Scoping the Rule by Intent
This is the part of Tebaa's argument that most distinguishes it from generic advice to add a human fallback. Not every intent category needs a hard trigger, and treating all of them as if they do wastes the rule's authority. Some questions the AI resolves reliably enough that a forced handoff would only slow the customer down. Others carry enough downside — financial, legal, or reputational — that even a single unresolved turn is worth acting on immediately.
- Order status and store hours — no hard trigger needed; these are categories where the AI genuinely resolves the request, and a forced handoff here would degrade service rather than protect it.
- Billing disputes — earns a hard trigger; money and trust are both at stake, and an unresolved dispute risks becoming a chargeback the longer it sits with the AI.
- Delivery exceptions — earns a hard trigger; a late or missing package is a real-world event the AI cannot change, only report on, so extra turns rarely add value.
- Account access — earns a hard trigger; a locked-out customer cannot self-serve, and every additional turn compounds fraud-risk exposure rather than reducing it.
The dividing line, in Tebaa's telling, is not how frequently an intent occurs but what an unresolved turn costs when it happens. High-frequency, low-stakes intents can run without a trigger at all. Lower-frequency, high-stakes intents earn one even when they represent a small share of total volume.
Defining "Unresolved"
Tebaa argues this is the piece teams most often get wrong, precisely because it looks like a technical detail rather than a design decision. A turn counter is only as good as what it counts. In his framing, three signals should count against the threshold: the customer repeating the same intent, the customer rephrasing the same request in different words, and any explicit signal of dissatisfaction. All three indicate the conversation is not moving.

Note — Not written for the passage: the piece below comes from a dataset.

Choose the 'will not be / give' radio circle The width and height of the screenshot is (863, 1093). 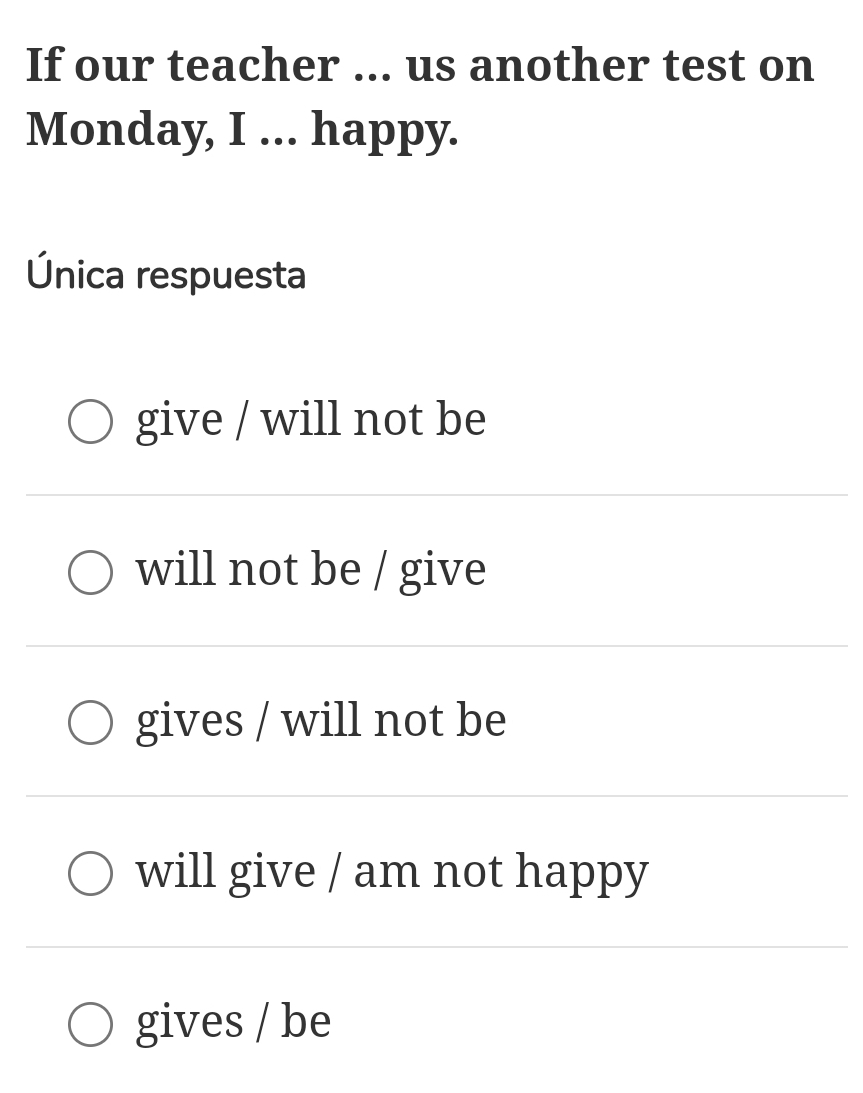pyautogui.click(x=90, y=572)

What should not count, in his account, is the AI legitimately gathering information it needs to resolve the request — asking for an order number, a shipping address, a preferred resolution. That is progress, even though it can look identical to stalling on a raw turn count. A rule that cannot tell the difference will either escalate too eagerly on ordinary information-gathering or fail to escalate the conversations that are actually stuck. Getting this distinction wrong, in Tebaa's view, undermines the rule more than getting the threshold number wrong.

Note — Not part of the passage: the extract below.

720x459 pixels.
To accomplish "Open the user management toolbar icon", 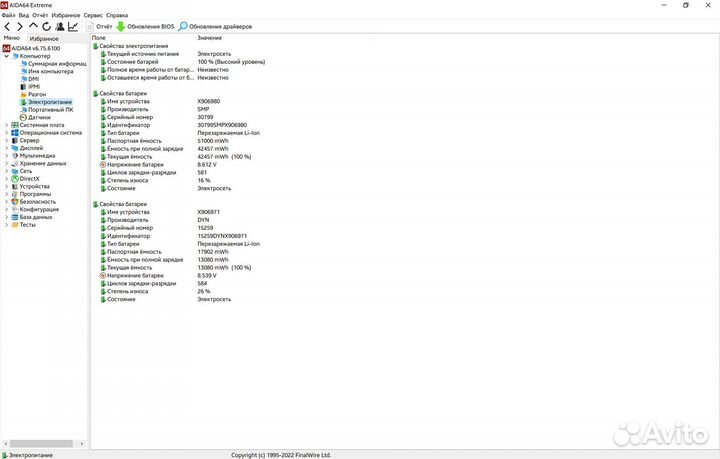I will (x=59, y=26).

A Rule Only Works If It Fires
The last piece of Tebaa's argument concerns enforcement rather than design. A handoff guideline that lives in a training document or gets mentioned to the support team once is not, in his terms, a rule — it is a hope. The trigger has to be built into the system itself, so that hitting the threshold on an in-scope intent routes the conversation to a human automatically, without depending on anyone noticing and acting on it in the moment.
He points to an illustrative pattern rather than a specific audited study: across mid-size regional retail and e-commerce operations he describes observing, repeat-contact rate on AI-touched conversations has moved from roughly 34% to roughly 14% after an intent-scoped, enforced handoff rule replaced an informal one. The figure is presented as a composite description of a pattern, not a client result, and Tebaa is careful to frame it that way.
His argument stops short of taking a position on AI support itself. He is not claiming AI should handle less, nor that human agents should handle more by default. The claim is narrower: the point at which a conversation moves from AI to human should be a designed, enforced rule with named parameters — not a fallback that happens whenever the AI runs out of things to say.